But, in addition to loss of this kind, the maintenance of the protection system has for a number of years resulted in a heavy surplus—a taxation of the people very far beyond the requirements of our Government. This surplus, therefore, must be charged up as one of the costs which the system entails upon the people. For the past seven years this annual absorption by the Government of the annual product has been very heavy. This present year, it seems, the House and Senate have by systematic extravagance succeeded in diminishing the surplus between fifteen and thirty millions. But it is admitted on all sides that the surplus fairly amounts to a sum not less than $125,000,000 annually. This is ten dollars per annum for every family in the United States. The total amount of the tariff taxation is about twice that sum. But if we view the family solely as consumers, and not at all as the recipients of protective bounty (which is practically a correct basis), we have to add to this cost the enhanced prices of American products, some of which have been mentioned, and of which the Government gets no share. This indirect tax, of which examples have been given, is variously estimated in its total amount. On some articles it amounts to $13 when the tariff tax amounts to $1; that is to say, the consumer pays out $14 in enhanced prices, of which only $1 reaches the Government. On the whole, this indirect levy or transfer (it can not be called a tax) may be estimated to amount to about five times the tariff tax. It amounts, therefore, to about $100 per family per annum, and, with the superfluous element of the tariff tax, to about $110. While this estimate is largely conjectural, no one who is aware of the increased expensiveness of our manufacturing, and even of our agricultural processes, will doubt that the figure is very large, and perhaps in excess of that named. This, be it remembered, is not a tax on property but a tax on consumption. The poor man pays as much on sugar and rice as the rich man. The carpenter with $2 per day pays nearly as much on clothing as Jay Gould, rated at $30,000 a day; and on no article of consumption or use are the rich and poor taxed in proportion to their wealth, because ninety-five per cent of the poor man's income is required to pay his family's living expenses, while the rich man uses a much smaller proportion for that purpose.
If the foregoing estimate is well founded, it is clear that very serious effects must be found both in the general state of the people and in that of various industries. Let us, therefore, make some general comparisons between this country and the greatest of those nations which have adopted a free-trade policy, and then survey as far as practicable the several effects of high tariffs on the laboring, farming, and manufacturing classes. Such a comparison must needs be more than fair to the United States, because they are growing rapidly in every respect, while England has more nearly reached a stationary state.

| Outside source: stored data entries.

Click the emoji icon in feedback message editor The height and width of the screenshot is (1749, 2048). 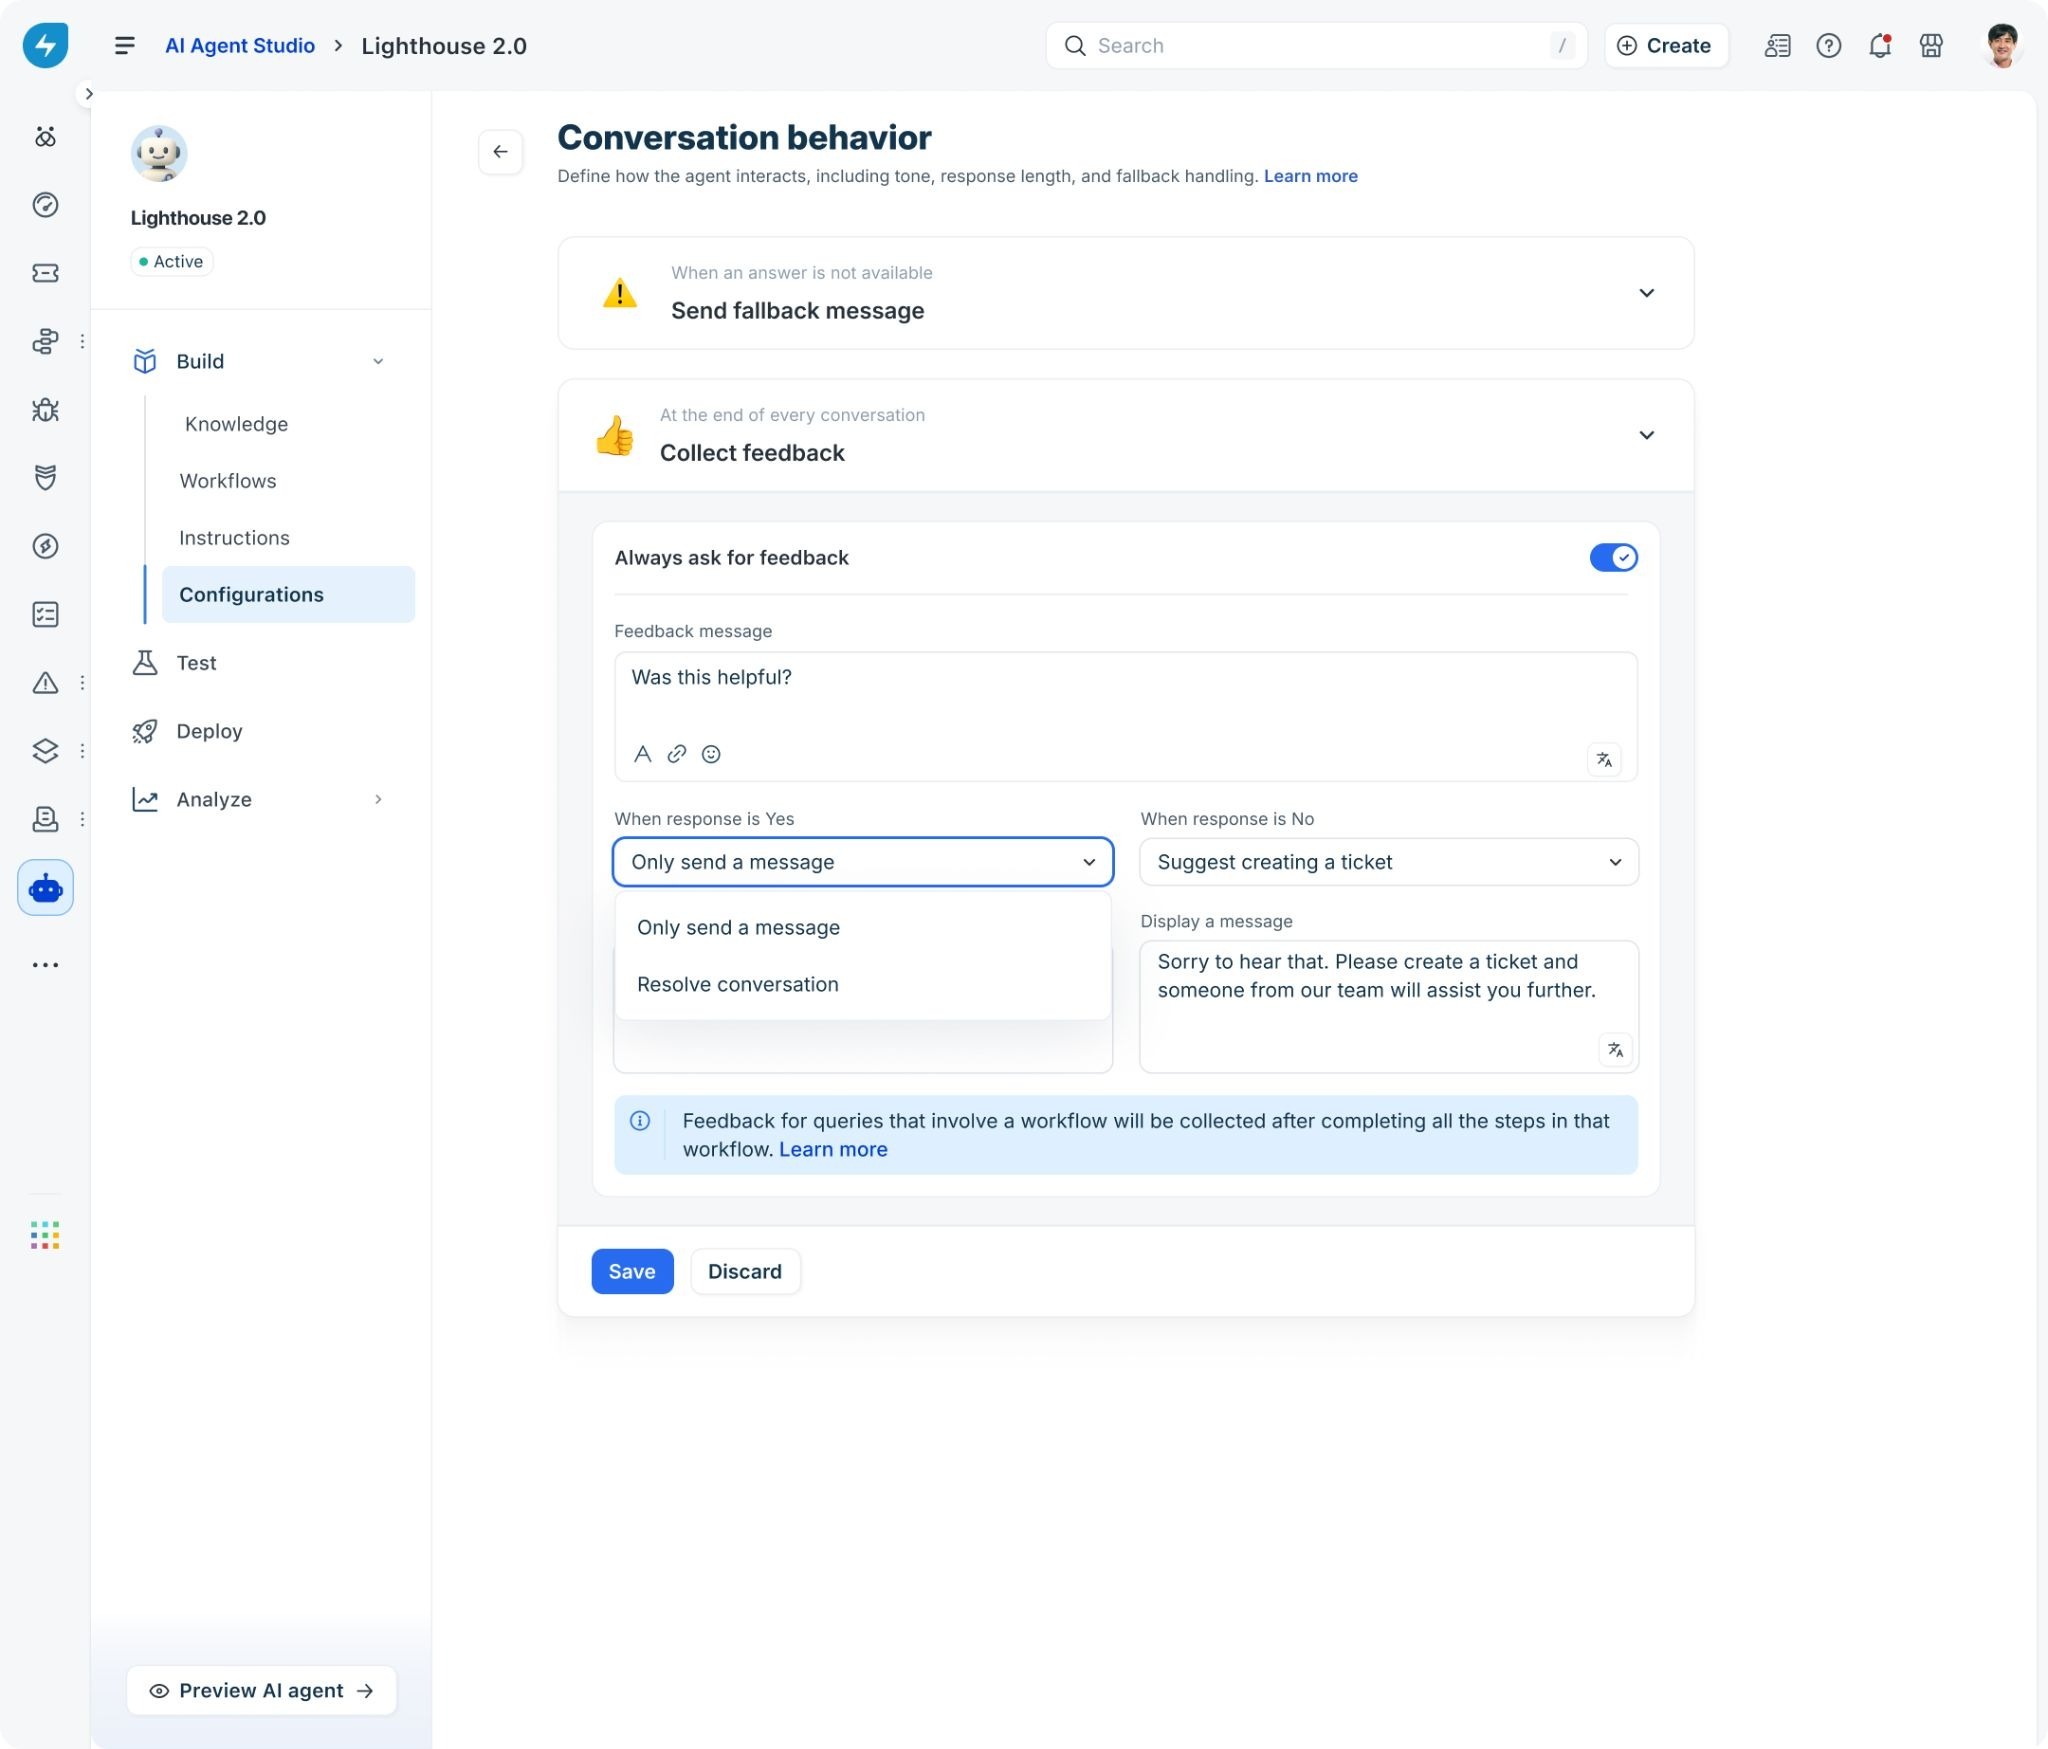coord(711,754)
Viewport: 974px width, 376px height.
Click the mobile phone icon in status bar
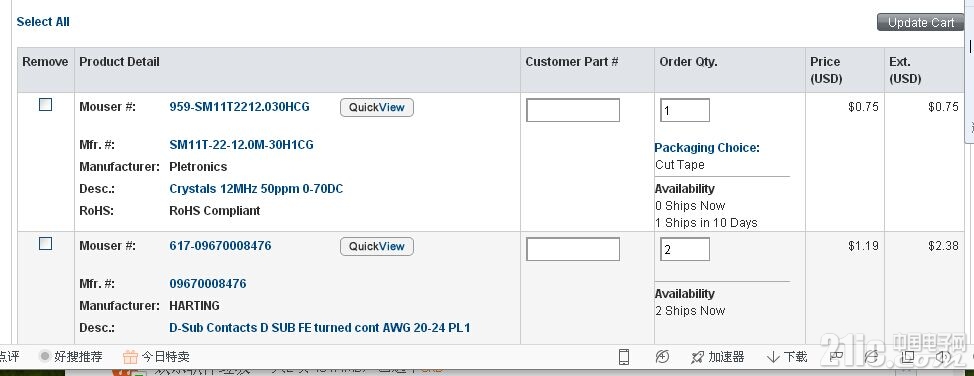point(624,357)
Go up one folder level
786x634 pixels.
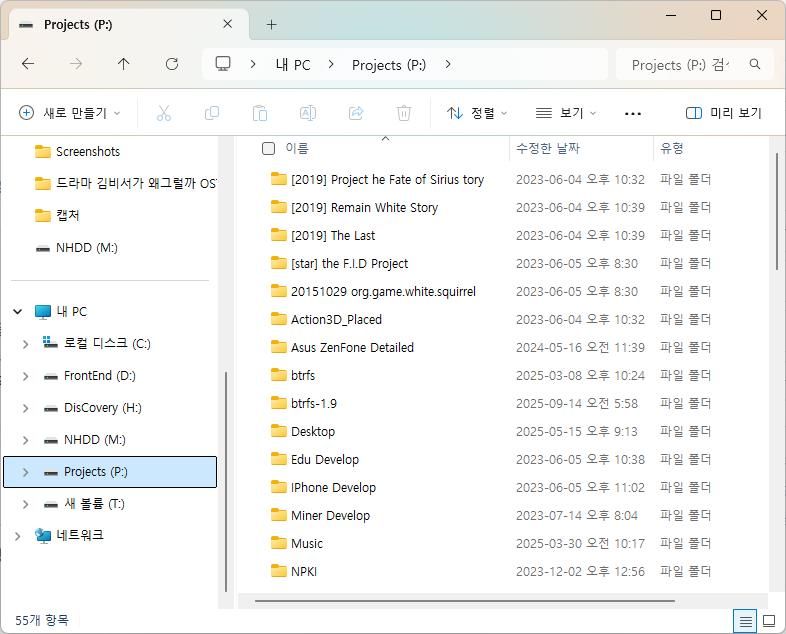coord(124,64)
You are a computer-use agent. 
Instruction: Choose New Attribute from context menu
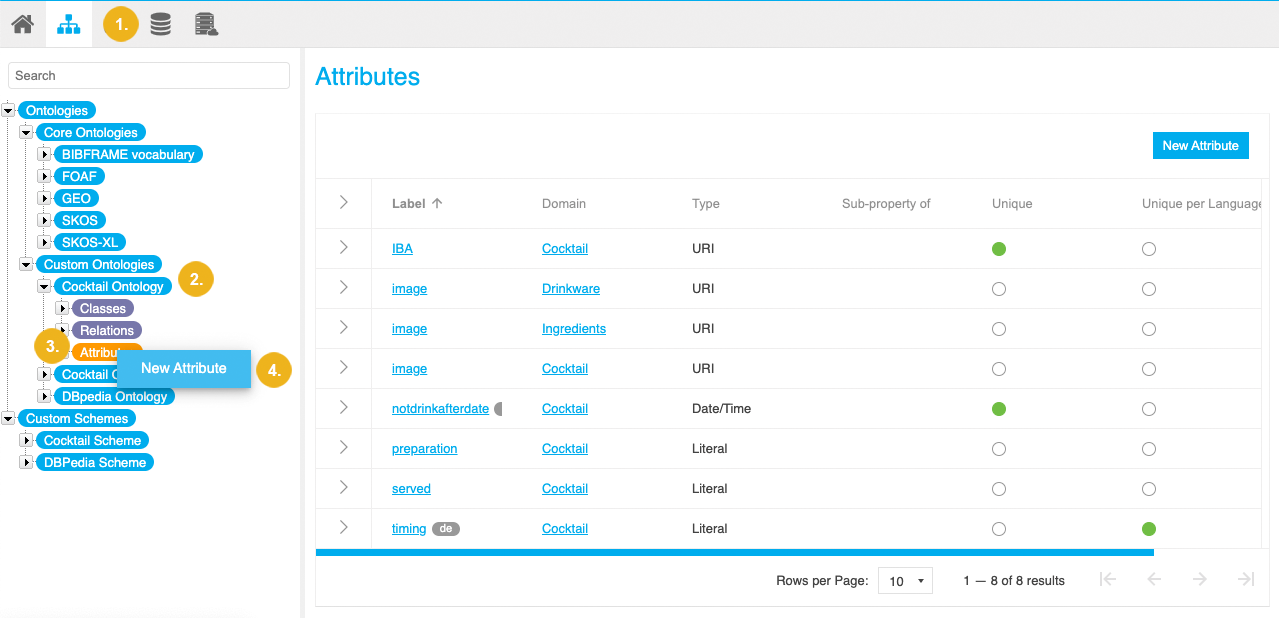tap(183, 368)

The total wealth and annual product of this country and England (applying that name to the United Kingdom of Great Britain and Ireland) are given as follows:
Thus we see that the United States are not only behind England in wealth per capita, but in product per capita; and, still further, that the same relation existed in 1870, but not to the same degree as in 1880; England having made a greater gain during the decade. America gained $24 per capita in wealth during the decade, England $145; while the product per capita in America increased $3, and that in England increased $25.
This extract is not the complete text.